● Work to be completed: No picture belongs in the answer, which must hold exactly the lines from the one with "Image resolution: width=888" through the final line below.

● Records to use:
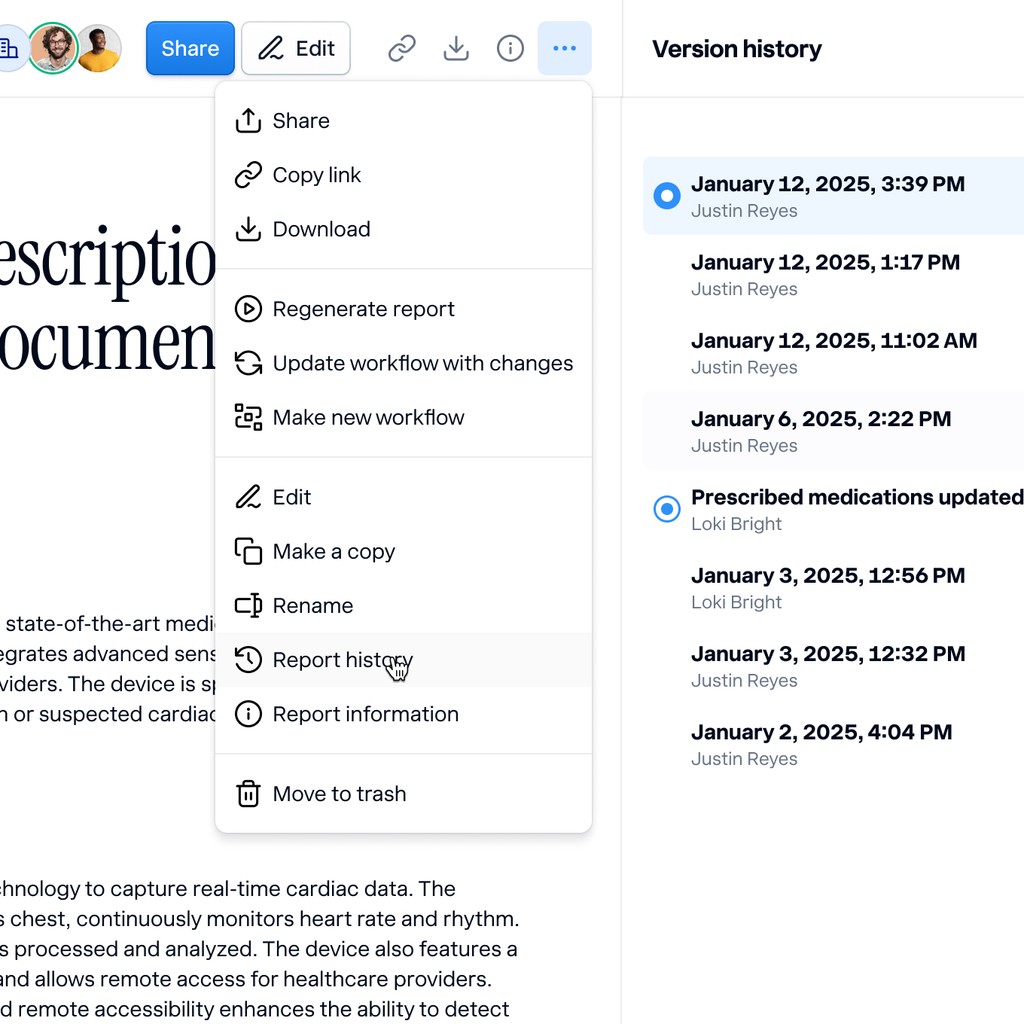Open Report information from the menu
This screenshot has width=1024, height=1024.
tap(366, 714)
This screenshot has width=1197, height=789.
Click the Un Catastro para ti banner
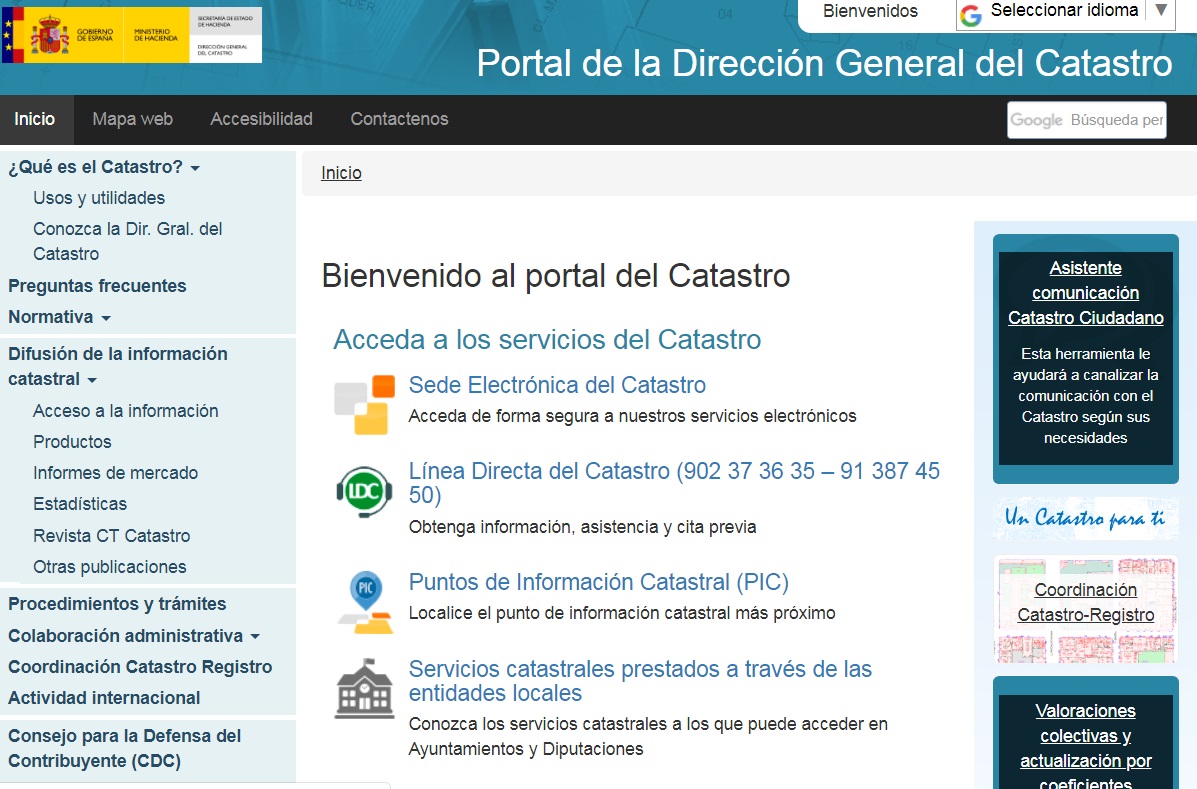[1085, 518]
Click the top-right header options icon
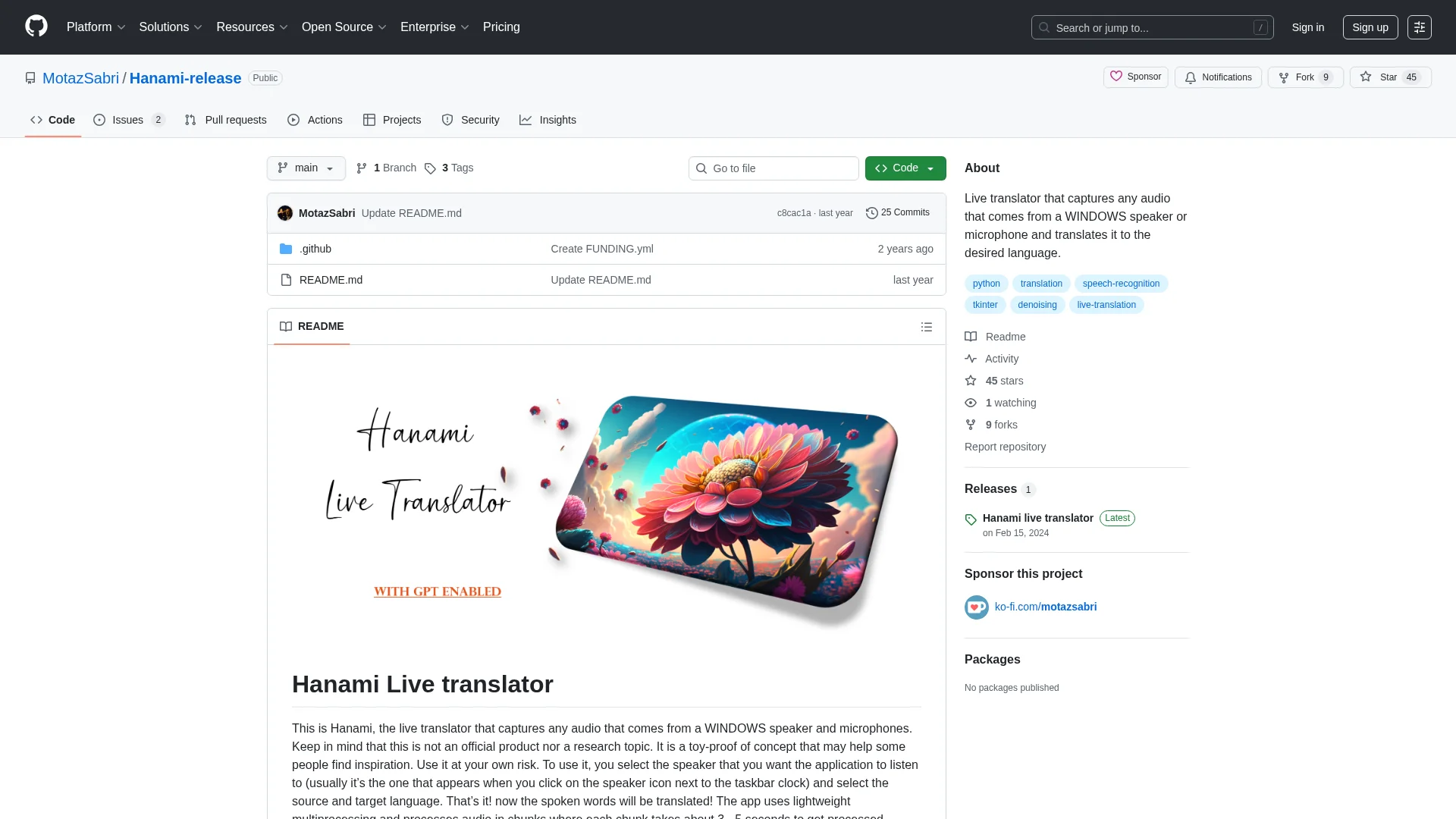Screen dimensions: 1456x819 1420,27
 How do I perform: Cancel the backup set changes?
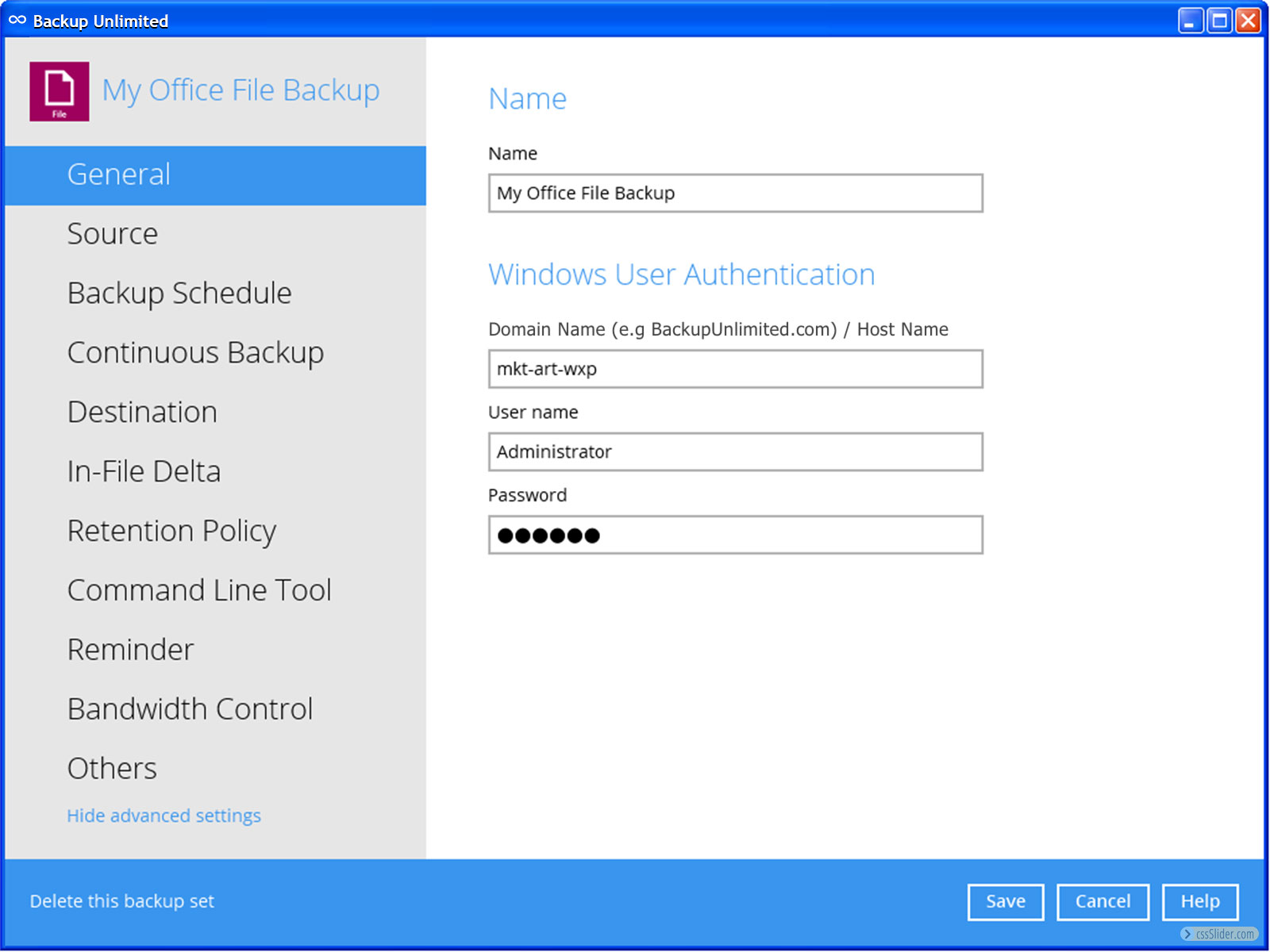[1103, 902]
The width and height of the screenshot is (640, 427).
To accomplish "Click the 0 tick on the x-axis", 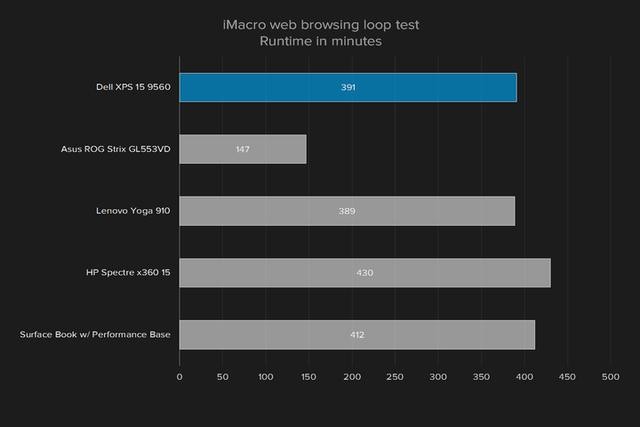I will 180,377.
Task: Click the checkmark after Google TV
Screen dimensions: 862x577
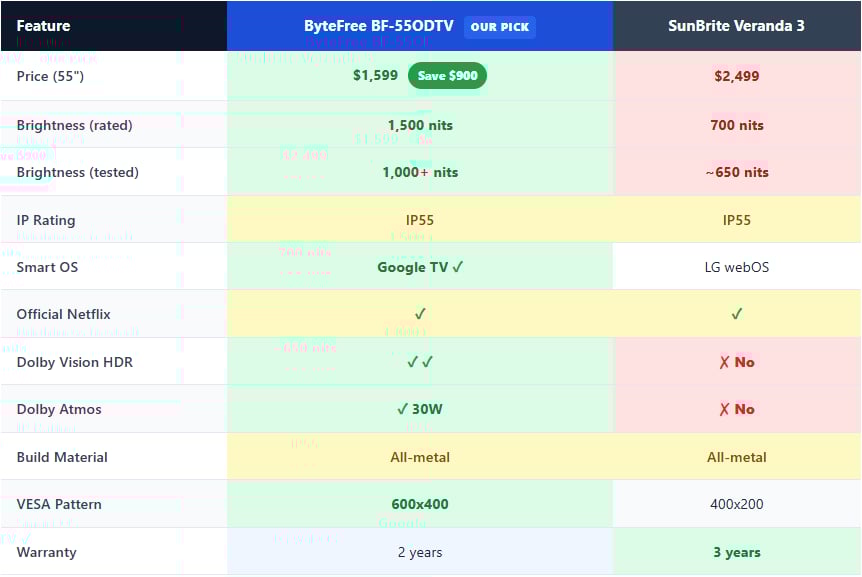Action: (458, 267)
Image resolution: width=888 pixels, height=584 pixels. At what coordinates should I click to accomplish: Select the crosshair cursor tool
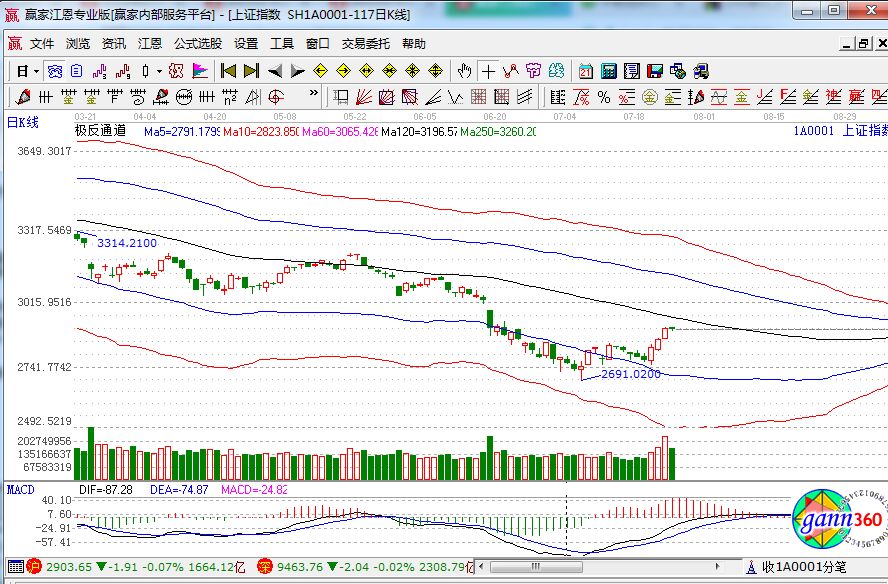pos(487,71)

● Exercise answer:
Image resolution: width=888 pixels, height=584 pixels. At what coordinates should I click to accomplish: Select the crosshair cursor tool
pos(487,71)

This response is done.